Embedding of the adjoint group into $\mathrm{GL}(\mathfrak{g})$

Question

Given a connected Lie group $G$ with corresponding Lie algebra $\mathfrak{g}$, the adjoint representation/action $\mathrm{Ad} : G \to \mathrm{GL}(\mathfrak{g})$ induces a Lie group homomorphism. It's well-known that $\ker{\mathrm{Ad}} = Z(G)$, and that if $G$ is semisimple, then $\mathrm{Ad}(G)$ is the identity component of $\mathrm{Aut}(\mathfrak{g})$, and is in particular closed, which gives us that $G/Z(G)$ is an embedded submanifold.

I would like to know if this is true in general. That is, without assuming $G$ is semisimple, does $\mathrm{Ad}$ gives us the (manifold) embedding $G/Z(G) \hookrightarrow \mathrm{GL}(\mathfrak{g})$ (or, in other words, is $\mathrm{Ad}(G)$ a closed submanifold of $\mathrm{GL}(\mathfrak{g})$)?

Answer 1

I think the answer is no. Fix an irrational number $r_0\in \mathbf{R}\setminus\mathbf{Q}$. Let $G = \mathbf{R}\ltimes \mathbf{C}^2$ be the semidirect product, where $\mathbf{R}$ acts on $\mathbf{C}^2$ by $$ t\cdot(z_1, z_2) = (e^{2\pi t\sqrt{-1}}z_1, e^{2\pi r_0t\sqrt{-1}}z_2). $$

Then $\varphi:G / Z(G)\to \mathrm{Aut}(\mathfrak{g})$ is not an embedding of submanifold.
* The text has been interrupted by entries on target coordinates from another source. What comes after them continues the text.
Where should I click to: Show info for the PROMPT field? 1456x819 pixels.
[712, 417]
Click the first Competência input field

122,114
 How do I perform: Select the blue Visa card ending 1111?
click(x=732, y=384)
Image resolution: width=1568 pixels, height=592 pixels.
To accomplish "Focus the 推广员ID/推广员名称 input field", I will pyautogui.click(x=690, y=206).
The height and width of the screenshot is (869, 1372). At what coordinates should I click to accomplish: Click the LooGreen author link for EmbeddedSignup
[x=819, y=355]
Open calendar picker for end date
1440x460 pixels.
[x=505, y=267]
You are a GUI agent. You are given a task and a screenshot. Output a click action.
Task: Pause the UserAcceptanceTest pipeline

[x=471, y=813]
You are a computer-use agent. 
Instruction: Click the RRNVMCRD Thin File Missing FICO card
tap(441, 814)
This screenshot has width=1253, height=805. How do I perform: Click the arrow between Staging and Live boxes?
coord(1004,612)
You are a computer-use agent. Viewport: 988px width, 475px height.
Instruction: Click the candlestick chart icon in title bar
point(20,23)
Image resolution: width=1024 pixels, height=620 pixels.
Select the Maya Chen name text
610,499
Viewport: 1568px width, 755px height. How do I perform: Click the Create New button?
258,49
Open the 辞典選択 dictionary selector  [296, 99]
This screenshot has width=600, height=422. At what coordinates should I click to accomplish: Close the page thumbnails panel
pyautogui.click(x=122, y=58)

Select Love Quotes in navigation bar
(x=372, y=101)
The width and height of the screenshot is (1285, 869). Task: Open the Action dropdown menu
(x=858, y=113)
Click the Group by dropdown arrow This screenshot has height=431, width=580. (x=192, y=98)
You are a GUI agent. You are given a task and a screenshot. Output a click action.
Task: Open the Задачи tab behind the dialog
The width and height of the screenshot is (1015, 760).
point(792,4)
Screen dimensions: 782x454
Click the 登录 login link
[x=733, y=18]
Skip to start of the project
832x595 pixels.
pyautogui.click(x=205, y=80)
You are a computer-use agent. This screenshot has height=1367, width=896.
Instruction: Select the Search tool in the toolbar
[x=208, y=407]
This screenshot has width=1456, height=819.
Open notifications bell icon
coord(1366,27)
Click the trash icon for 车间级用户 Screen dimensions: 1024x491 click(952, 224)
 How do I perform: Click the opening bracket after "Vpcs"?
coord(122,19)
It's easy to see that $Z(G) = 1$. Suppose in contrary that $\varphi$ is an embedding. Then $\varphi$ induces an homeomorphism of $G$ onto $\mathrm{im}\; \varphi$. In particular, $\varphi(\mathbf{R})$ is a closed submanifold. However, it is easy to see that $$ \varphi(\mathbf{R})\subset \mathbf{S}^1\times \mathbf{S}^1 = \begin{pmatrix} 1 & & \\ & \mathbf{S}^1 & \\ & & \mathbf{S}^1 \\ \end{pmatrix}\subset \mathrm{GL}(\mathfrak{g}). $$ This reduces to the classical example of immersion of $\mathbf{R}$ into the flat torus, which is not a submanifold, contradiction. Hence $\varphi$ is not an embedding of submanifold.